Originally Posted by ryu1
according to the graphing calculator (and just intuition), if c is larger or smaller then there won't a tangent point because the
parabola won't be tangent to the hyperbola at any other point. it would basically "move" (the term is "translation" in 3D graphics?) up or down on the axis when c is larger or smaller accordingly. would that be a stratifying explanation?
Don't know if it's "stratifying" - but I think it's satisfactory.

5. ## Re: parabola-hyperbola tangent point (a derivatives starting point)

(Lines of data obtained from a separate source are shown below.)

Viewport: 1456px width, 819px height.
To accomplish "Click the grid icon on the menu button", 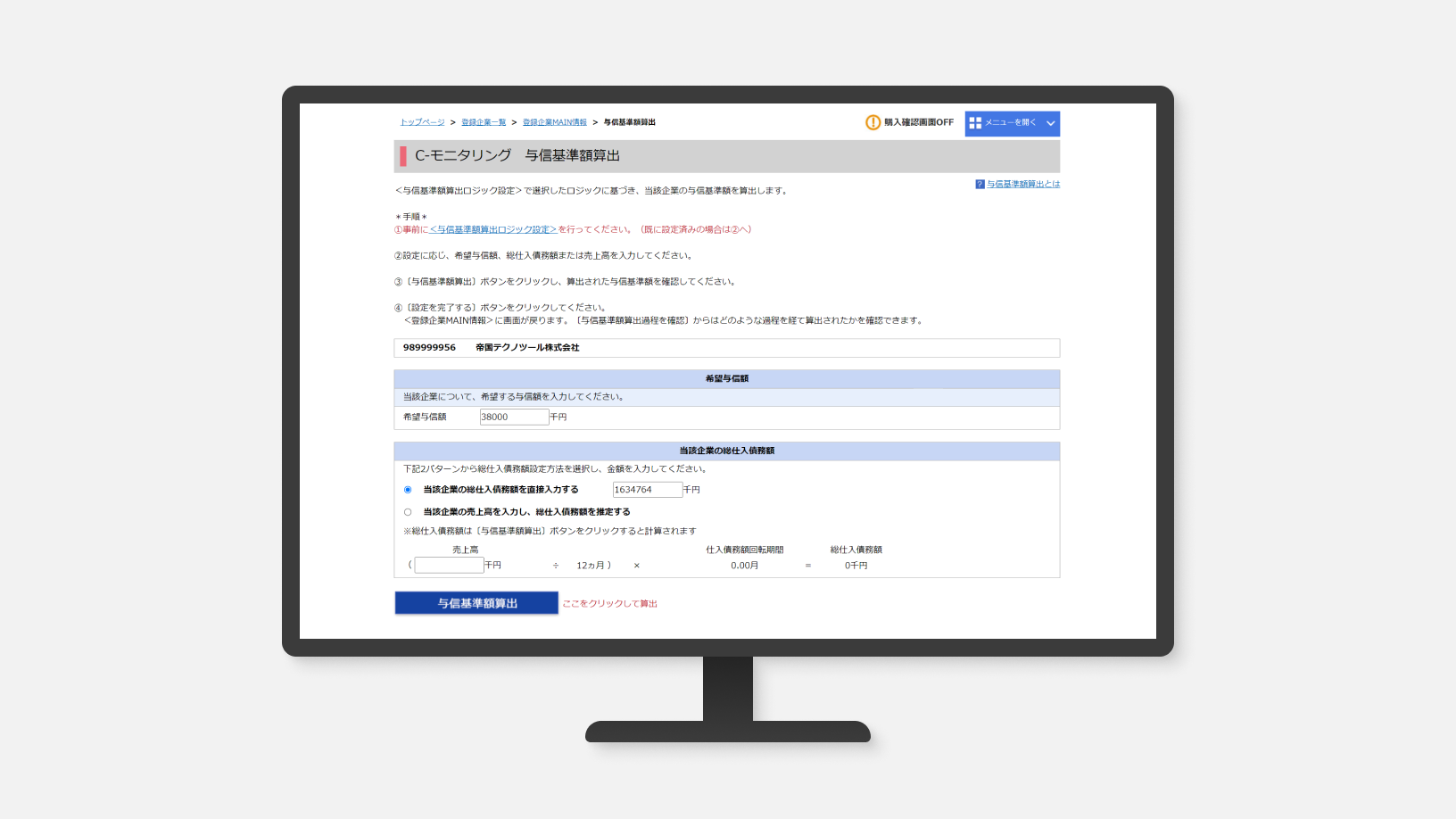I will [x=975, y=123].
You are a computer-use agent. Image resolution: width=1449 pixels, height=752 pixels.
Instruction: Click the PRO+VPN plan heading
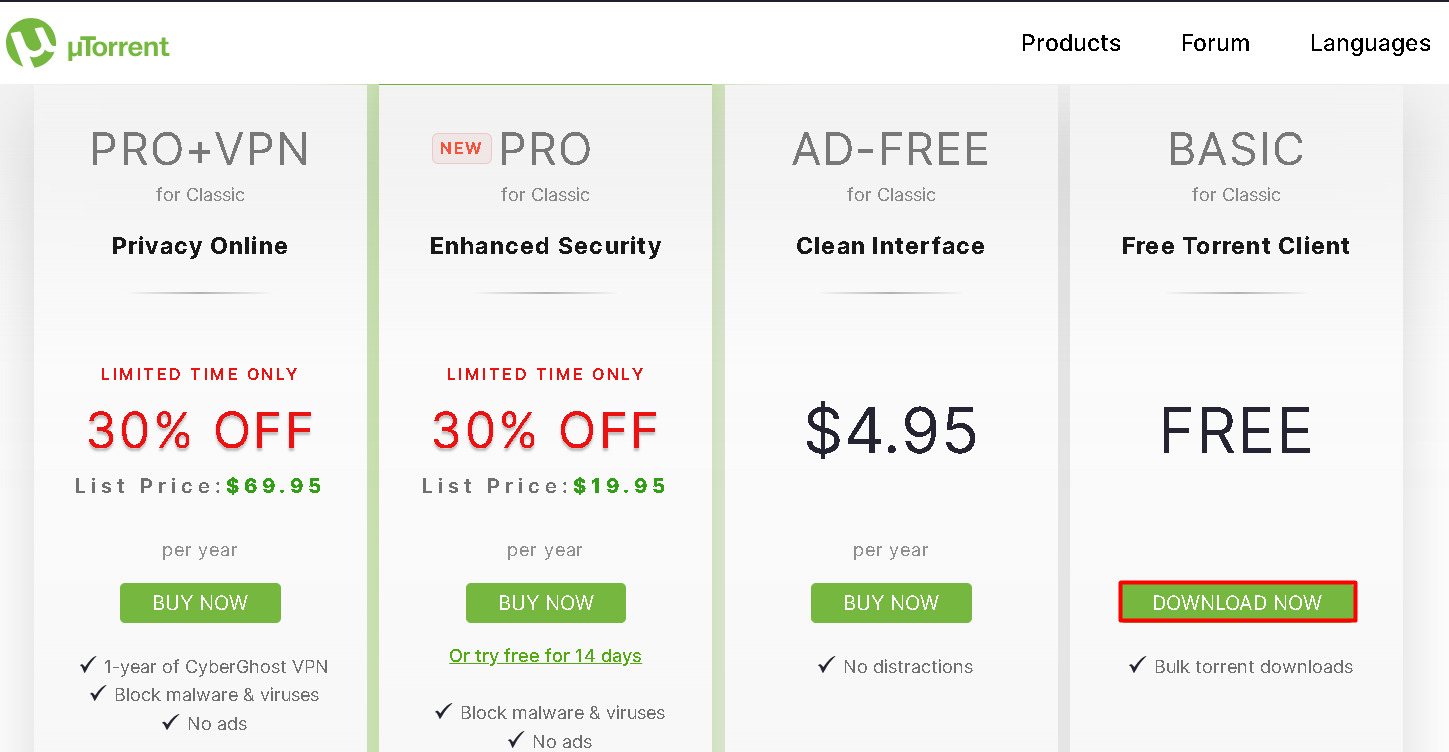(x=200, y=150)
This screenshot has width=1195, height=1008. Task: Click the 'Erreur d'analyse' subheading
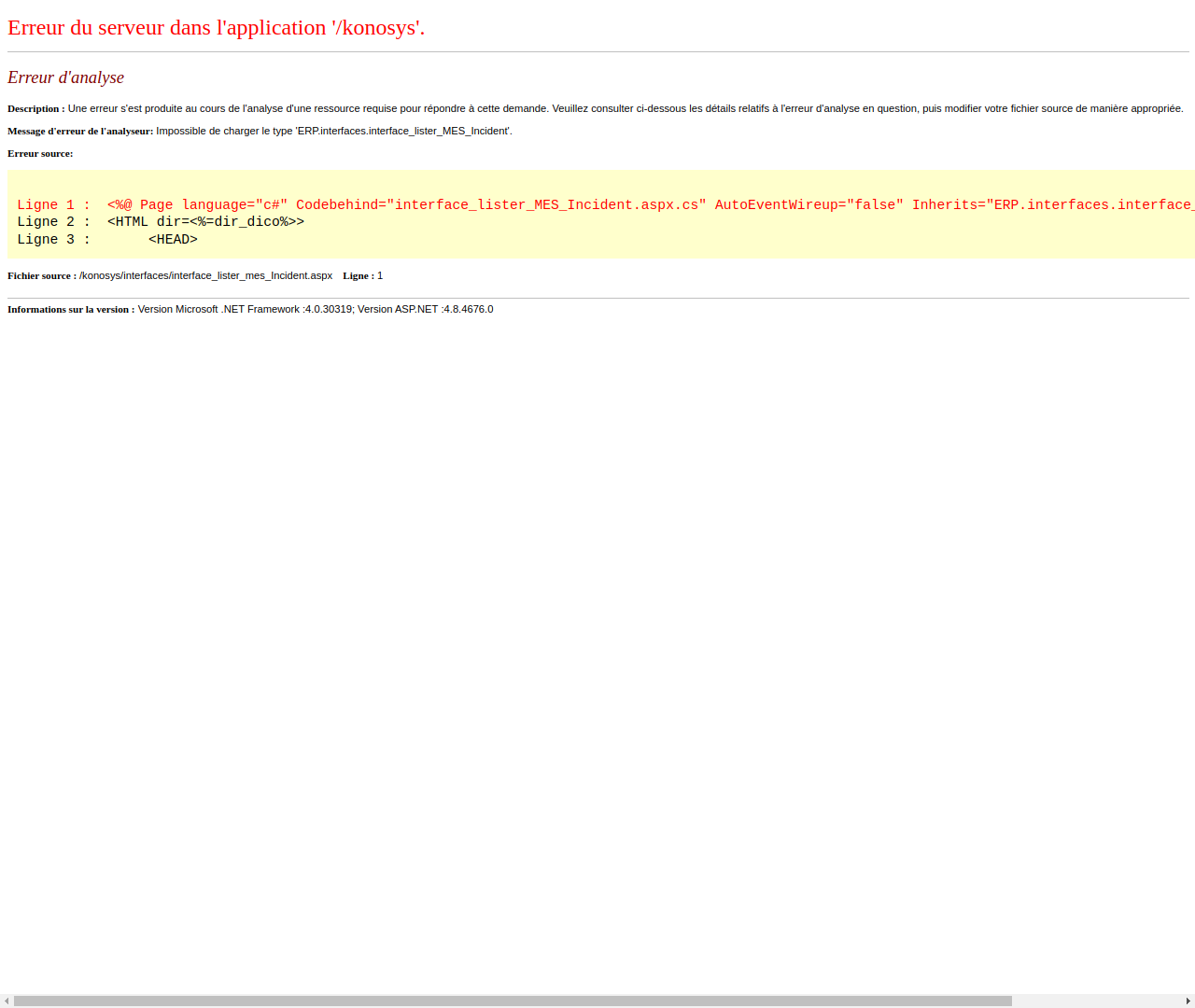pos(65,77)
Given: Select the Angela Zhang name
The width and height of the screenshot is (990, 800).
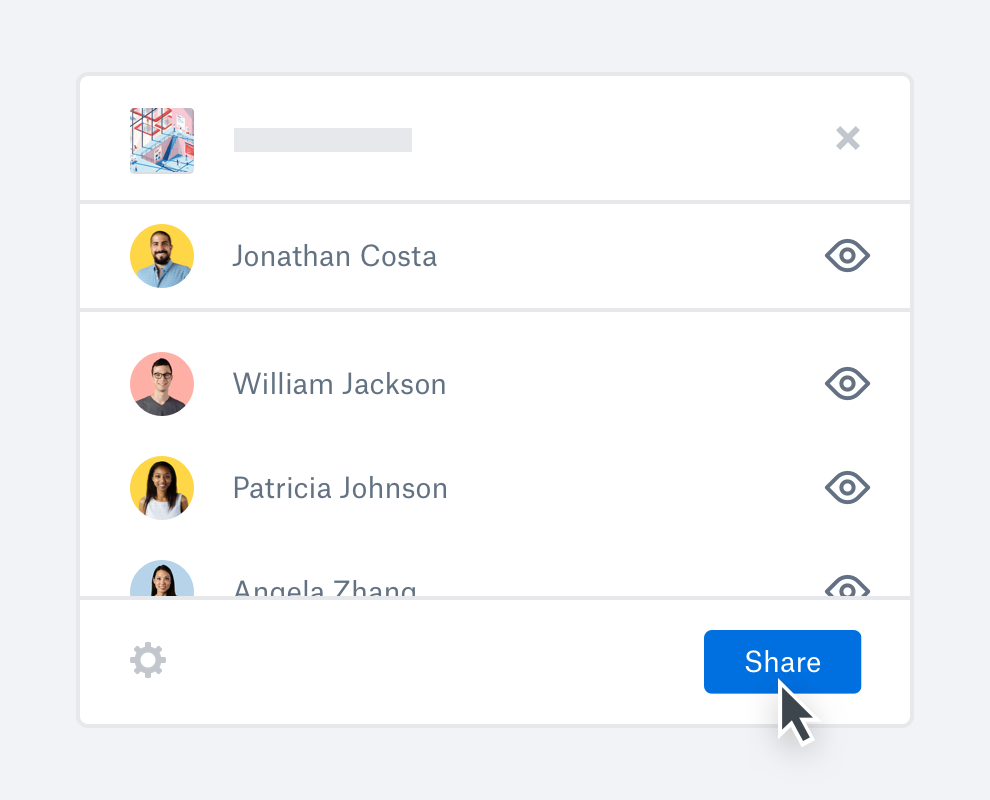Looking at the screenshot, I should coord(324,588).
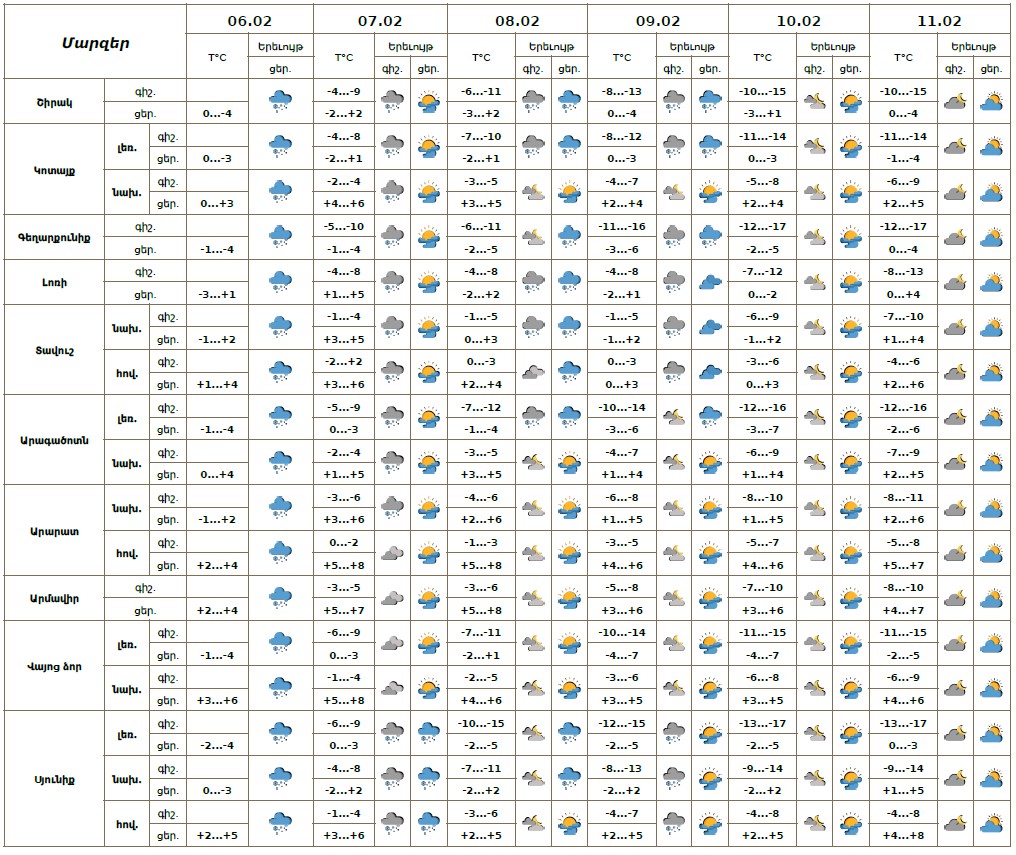Click Շիրակ weather icon for 06.02

coord(280,102)
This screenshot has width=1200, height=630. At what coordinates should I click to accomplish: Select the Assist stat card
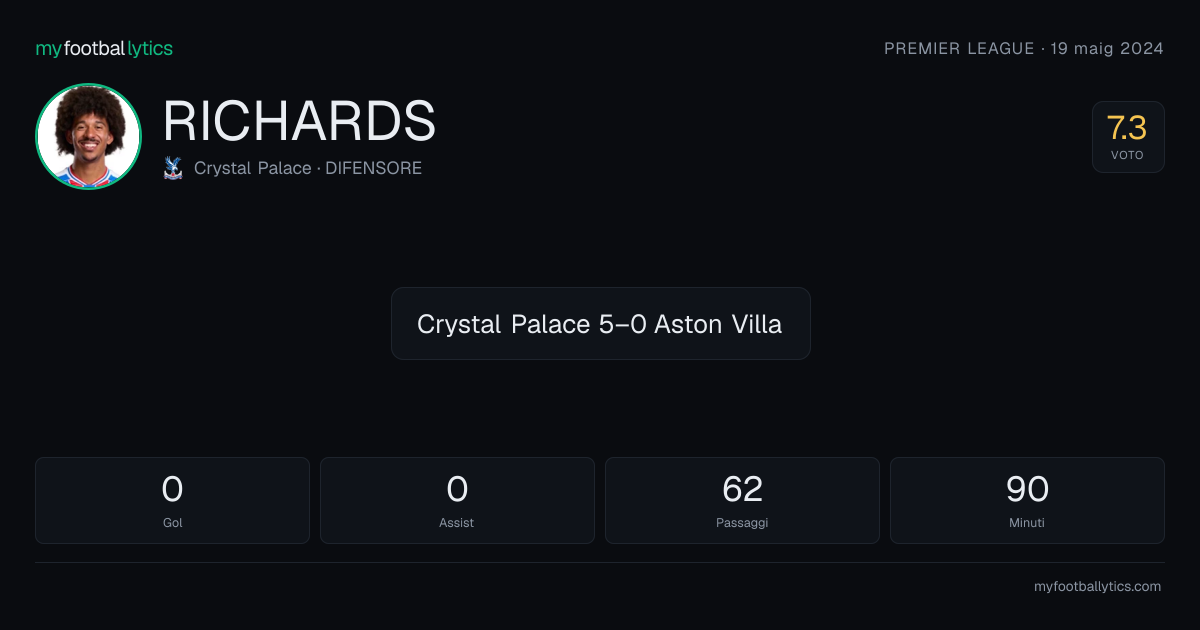[x=457, y=500]
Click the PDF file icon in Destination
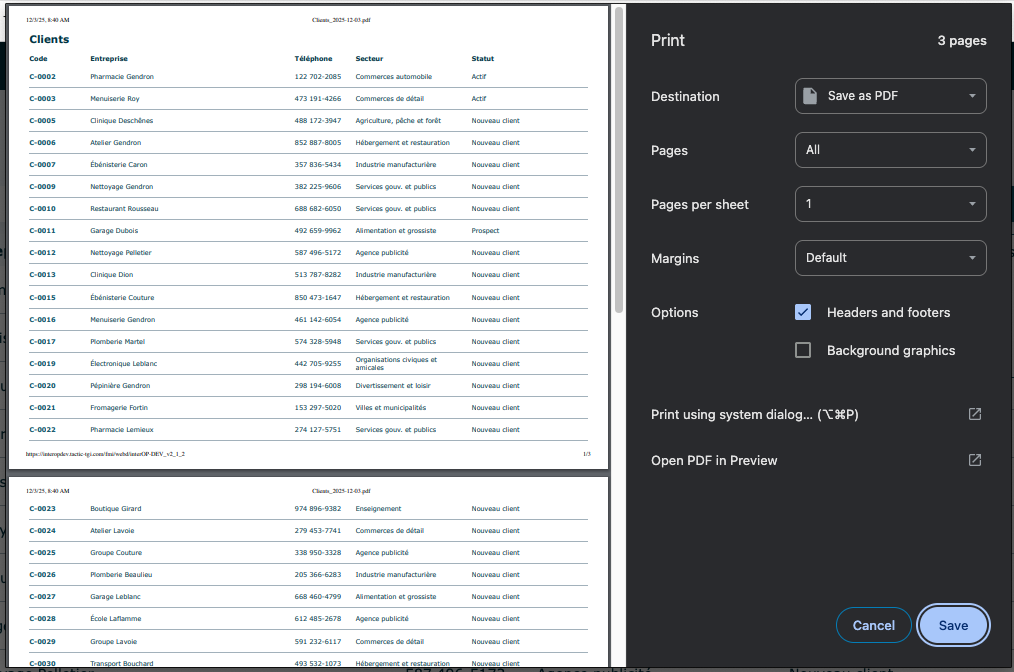The width and height of the screenshot is (1014, 672). point(811,96)
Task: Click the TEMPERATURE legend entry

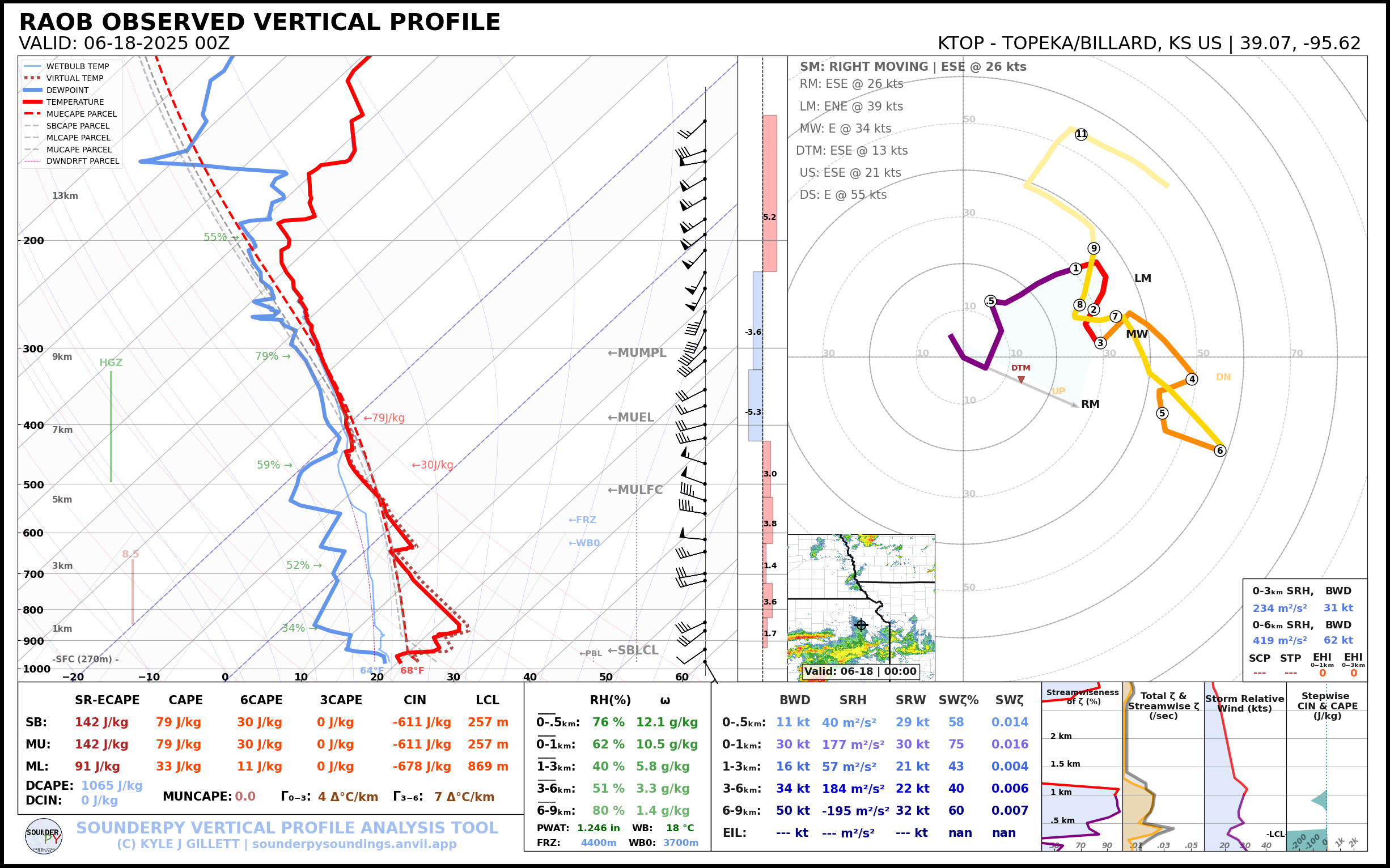Action: [x=75, y=102]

Originally Posted by ebaines
Correct!

The graphing calculator will do a good job at showing how these curves look, but you should practice plotting the points on graph paper yourself. See what values for y you get for x = -3, -2, -1, 0, +1, +2, and +3, and connect the dots.
Oh my god, genius! I am so ashamed I didn't think of that while it's the obvious way to graph anything... great idea! (I acutally started googling for a way to graph hyerbolas and found this on youtube, i wonder if it would help Step-by-Step Drawing Tips : How to Draw a Hyperbola - YouTube

I just did it and it also refreshed the idea of limits, because we see as x grows really large then the graph approaches 0, and as it gets really small it approaches infinity (and the function isn't defined at x=0 of course)
same for the negative part.

thanks a lot!

Got 95/100 points on my last work (also) thanks to this forum.